* Stated problem a: Reproduce part of the cataloging data for the book on African American literature word for word, beginning at the words "Description: First edition." and stopping after "ISBN 9781119123361 (epub)".

* Provided passage:
Title: What is African American literature? / by Margo N. Crawford.
Description: First edition. | Hoboken : Wiley‐Blackwell, 2020. | Series: Wiley Blackwell manifestos | Includes bibliographical references and index.
Identifiers: LCCN 2020021084 (print) | LCCN 2020021085 (ebook) | ISBN 9781119123347 (paperback) | ISBN 9781119123378 (adobe pdf) | ISBN 9781119123361 (epub)
Subjects: LCSH: American literature–African American authors–History and criticism. | Affect (Psychology) in literature. | Slavery in literature. | African Americans in literature.
Classification: LCC PS153.N5 C76 2020 (print) | LCC PS153.N5 (ebook) | DDC 810.9/896073–dc23
LC record available at https://lccn.loc.gov/2020021084LC ebook record available at https://lccn.loc.gov/2020021085
Cover Design: Wiley
Cover Image: African American woman, half‐length portrait, facing left, reading book by Fæ is licensed under Creative Commons CC0
This book was greatly inspired by Cheryl Wall’s groundbreaking study Worrying the Line: Black Women Writers, Lineage, and Literary Tradition (2005). African American literary traditions (as Cheryl Wall taught us) are a worrying of lines (lines being understood as lineage, intertextuality, improvisation, and the elasticity of blackness).

* Records shown:
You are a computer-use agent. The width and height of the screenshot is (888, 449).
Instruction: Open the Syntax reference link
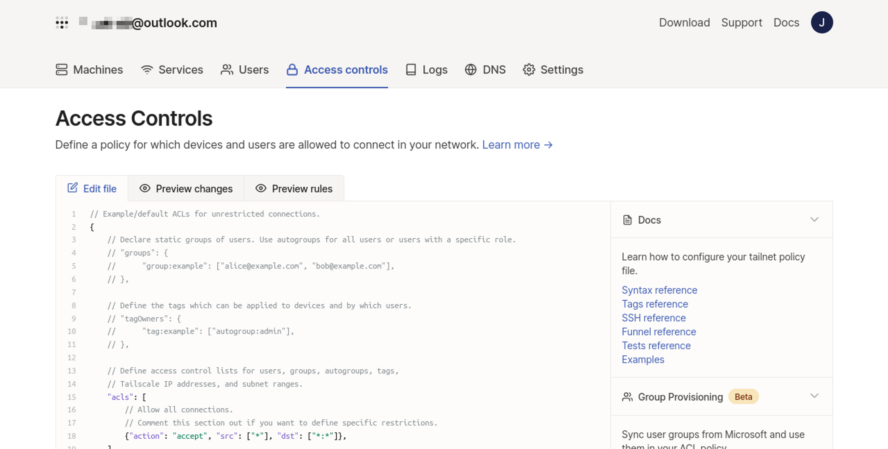[659, 290]
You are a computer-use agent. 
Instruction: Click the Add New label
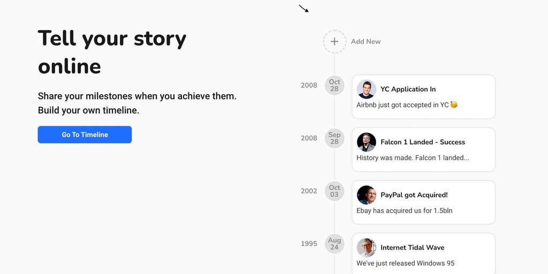click(366, 41)
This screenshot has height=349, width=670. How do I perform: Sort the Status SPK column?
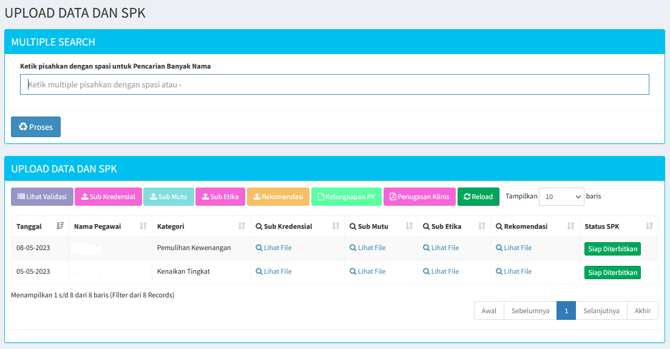[x=649, y=226]
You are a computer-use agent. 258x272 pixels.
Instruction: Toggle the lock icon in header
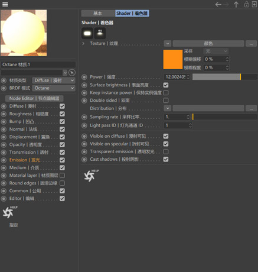(x=246, y=4)
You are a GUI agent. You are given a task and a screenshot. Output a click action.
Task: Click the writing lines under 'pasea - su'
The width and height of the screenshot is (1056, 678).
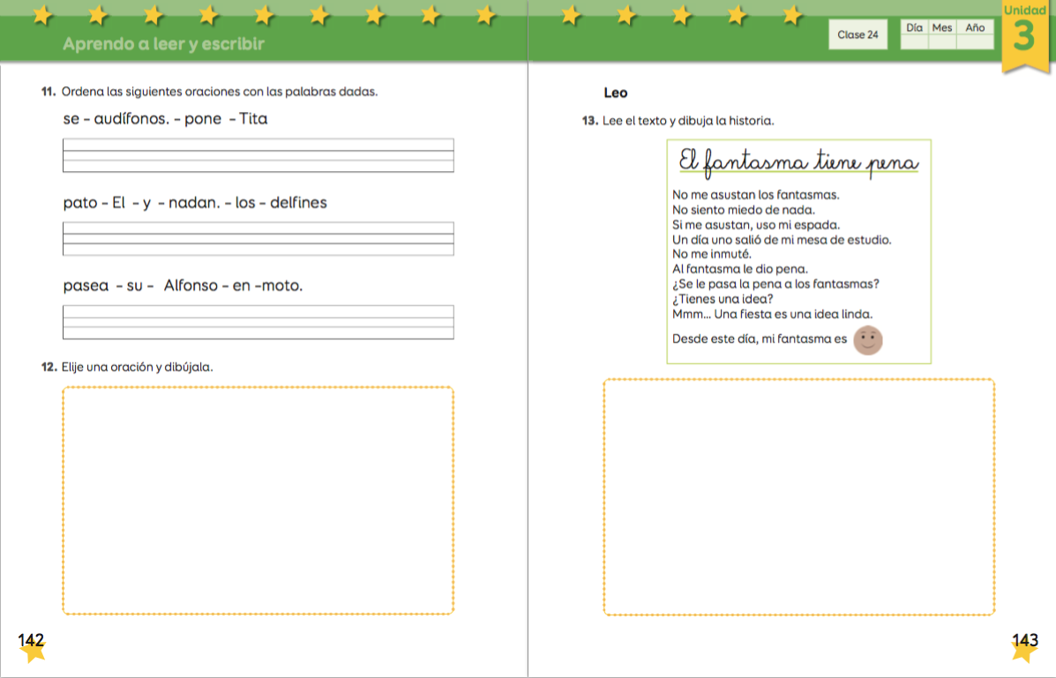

* Stated problem b: Transcribe every line of the entries above verbatim, omitting the pictures.

* Final result a:
Description: First edition. | Hoboken : Wiley‐Blackwell, 2020. | Series: Wiley Blackwell manifestos | Includes bibliographical references and index.
Identifiers: LCCN 2020021084 (print) | LCCN 2020021085 (ebook) | ISBN 9781119123347 (paperback) | ISBN 9781119123378 (adobe pdf) | ISBN 9781119123361 (epub)

* Final result b:
You are a computer-use agent. The width and height of the screenshot is (888, 449).
Instruction: Open the Syntax reference link
[659, 290]
You are a computer-use agent. 
Instruction: Click the Add New label
click(366, 41)
This screenshot has height=349, width=670. How do I perform: Sort the Status SPK column?
[x=649, y=226]
You are a computer-use agent. 258x272 pixels.
Instruction: Toggle the lock icon in header
(x=246, y=4)
You are a GUI agent. You are given a task and a screenshot. Output a click action.
Task: Click the writing lines under 'pasea - su'
The width and height of the screenshot is (1056, 678).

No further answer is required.